What is Belly Dancing?
If you ask an expert, they’ll likely say that belly dancing is the oldest form of dance. In ancient times, the exercise was done during fertility rites or parties preparing a young lady for marriage. The dance focuses on women doing movements from their torso instead of their legs and feet. Today, a lot of ladies do it to get their sexy back, feel feminine, and to learn something new. But, that’s not the only thing it does.
Belly Dancing and the Bladder
You’re probably wondering, what in the world does belly dancing have to do with your bladder? The short answer is that belly dancing strengthens and tones your stomach muscles, also known as your core muscles. Because your core muscles also help support other muscles, like your pelvic floor muscles, your bladder benefits. The pelvic floor contracts simultaneously with the deep muscles of your back and abdomen.

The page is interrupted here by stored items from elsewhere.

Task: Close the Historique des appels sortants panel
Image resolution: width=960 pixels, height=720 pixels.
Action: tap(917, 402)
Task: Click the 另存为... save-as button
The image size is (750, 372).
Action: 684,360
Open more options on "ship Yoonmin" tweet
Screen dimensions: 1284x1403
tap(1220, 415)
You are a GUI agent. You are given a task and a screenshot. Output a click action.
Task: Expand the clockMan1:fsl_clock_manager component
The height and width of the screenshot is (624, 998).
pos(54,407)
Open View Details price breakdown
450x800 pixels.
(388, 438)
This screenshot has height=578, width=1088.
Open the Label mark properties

Together they provide strength, support, and stability to your spine and organs whenever you move. So, by strengthening the core, you can reduce or say bye-bye to urinary incontinence from activities like belly dancing. Who knew that swaying your hips side-to-side could help restore the pelvic organs’ support and help to control against leakage? And of course if you need a little extra back up while you sway, Lily Bird has you covered with pads and underwear designed specifically for bladder leaks.
A Study on Belly Dancing
A study done in 2017 revealed that belly dancing is much more than cute costumes or a type of exercise. In fact, it’s actually a health benefit. For the study, they recruited 24 middle-aged women with urinary incontinence. 12 of those women participated in a 90-day belly dancing program, while the other 12 didn’t.
The 90-day belly dancing program included 90-minute sessions that were done two times a week. The program focused a lot on pelvic muscle strength training that included fun and sensual moves like:
- Leg shimmying
- Body shimmying
- Pelvic tilts
- Hip dropping and lifting
- Hip sliding
- Belly rolls
- Hip thrusting
- Choo-choo shimmying
- Hip circles
- Hip bumps
All of the ladies had their vaginal pressure and urinary incontinence-related muscles measured before and after the experiment. The researchers found that the maximum pressure of the pelvic floor muscle contraction increased for those in the belly dancing program. Plus, how long the pelvic floor contraction lasted also increased. Overall, the women that belly danced had a better ability to squeeze around their pelvic openings to prevent spritz and drips. As a result, they had fewer leaks due to stronger pelvic floor muscles and they also walked away with tantalizing dance moves. Sounds like a win-win to me!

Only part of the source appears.